## [Source data]
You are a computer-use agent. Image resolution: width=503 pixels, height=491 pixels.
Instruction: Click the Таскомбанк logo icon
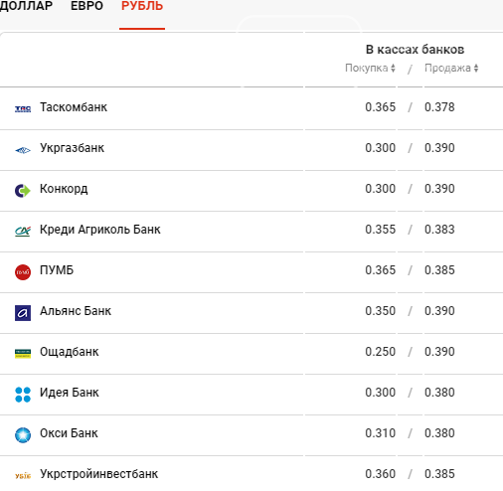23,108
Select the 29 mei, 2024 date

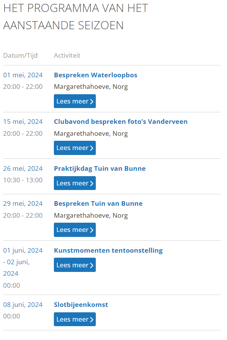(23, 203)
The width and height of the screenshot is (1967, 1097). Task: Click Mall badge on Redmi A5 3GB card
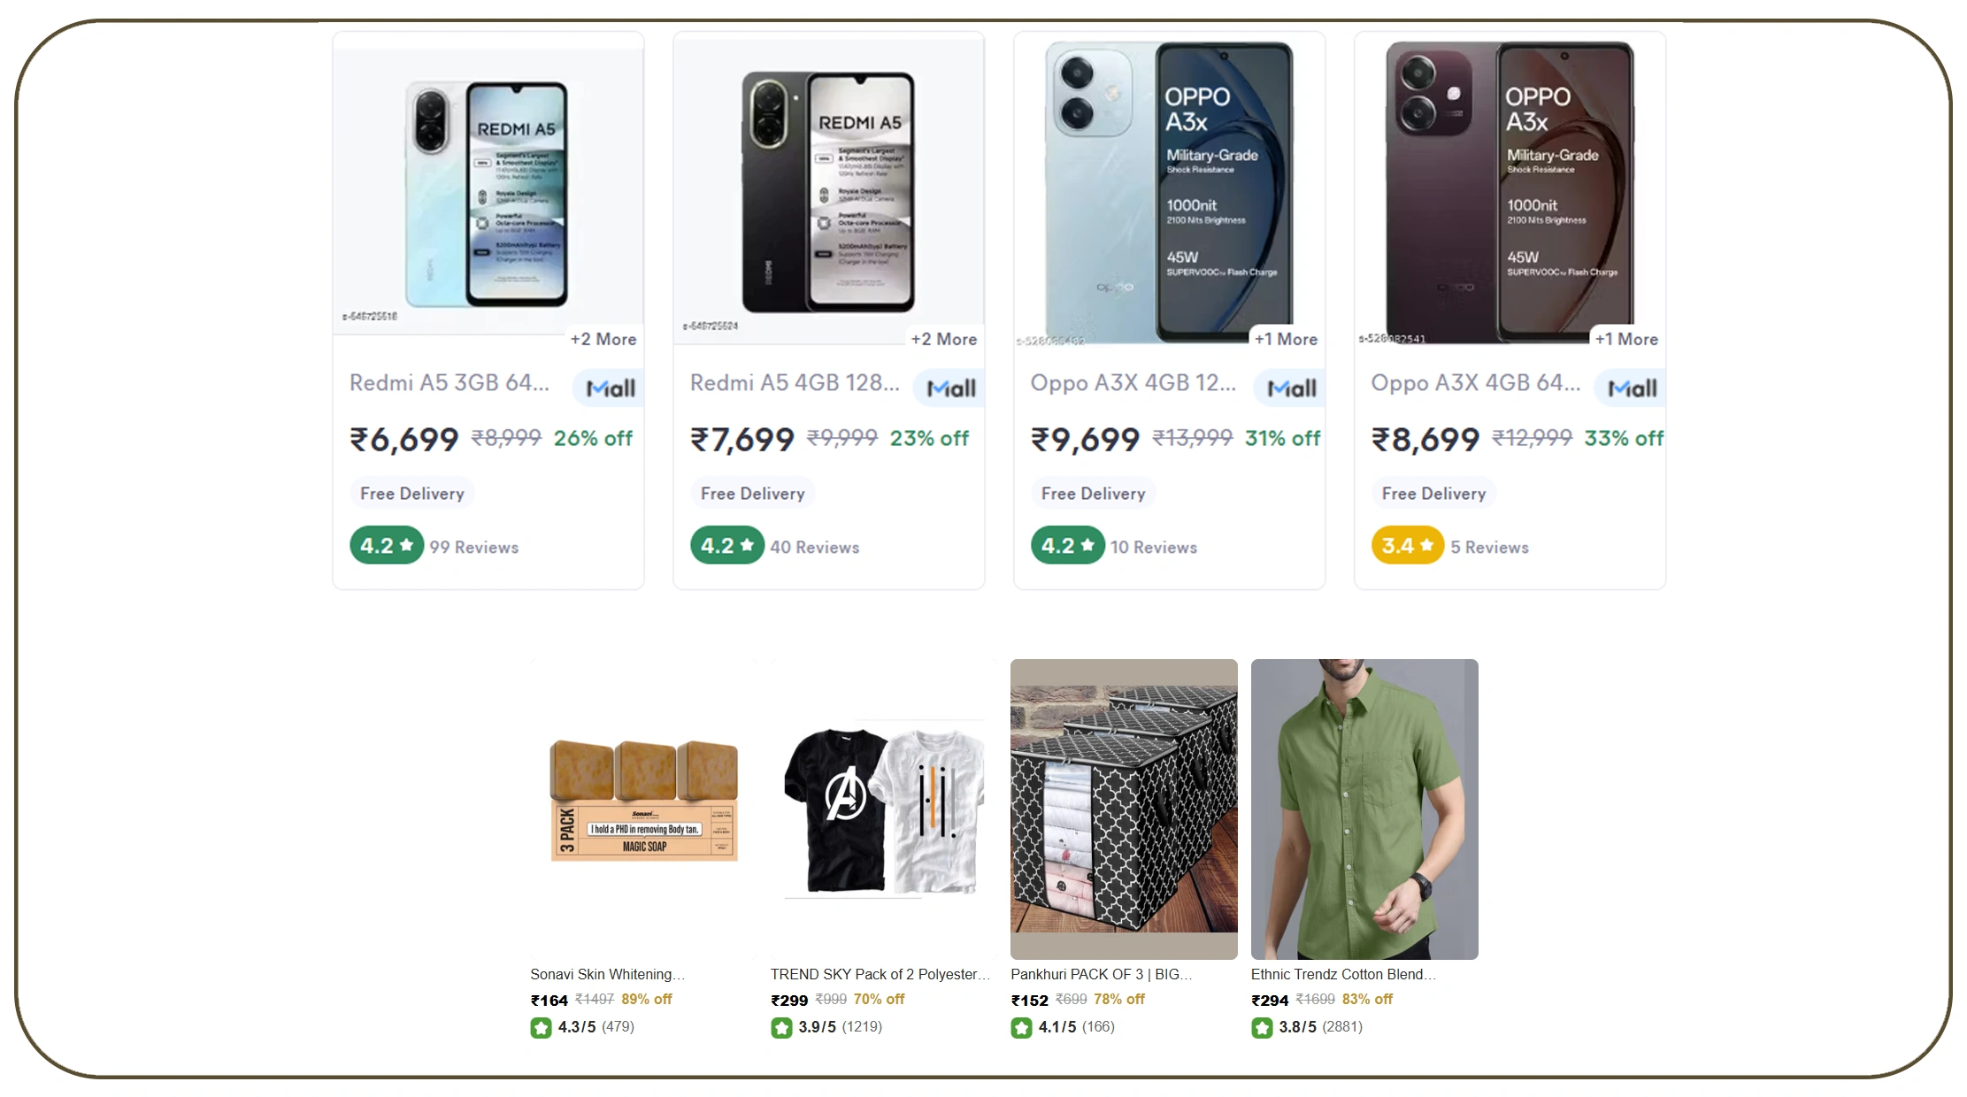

## [Exercise goal]
Return the complete material above exactly, with no picture.

## [Problem solution]
You are a computer-use agent. Image resolution: width=503 pixels, height=491 pixels.
Instruction: Click the Таскомбанк logo icon
23,108
Select the 29 mei, 2024 date

(23, 203)
The width and height of the screenshot is (1967, 1097). Task: Click Mall badge on Redmi A5 3GB card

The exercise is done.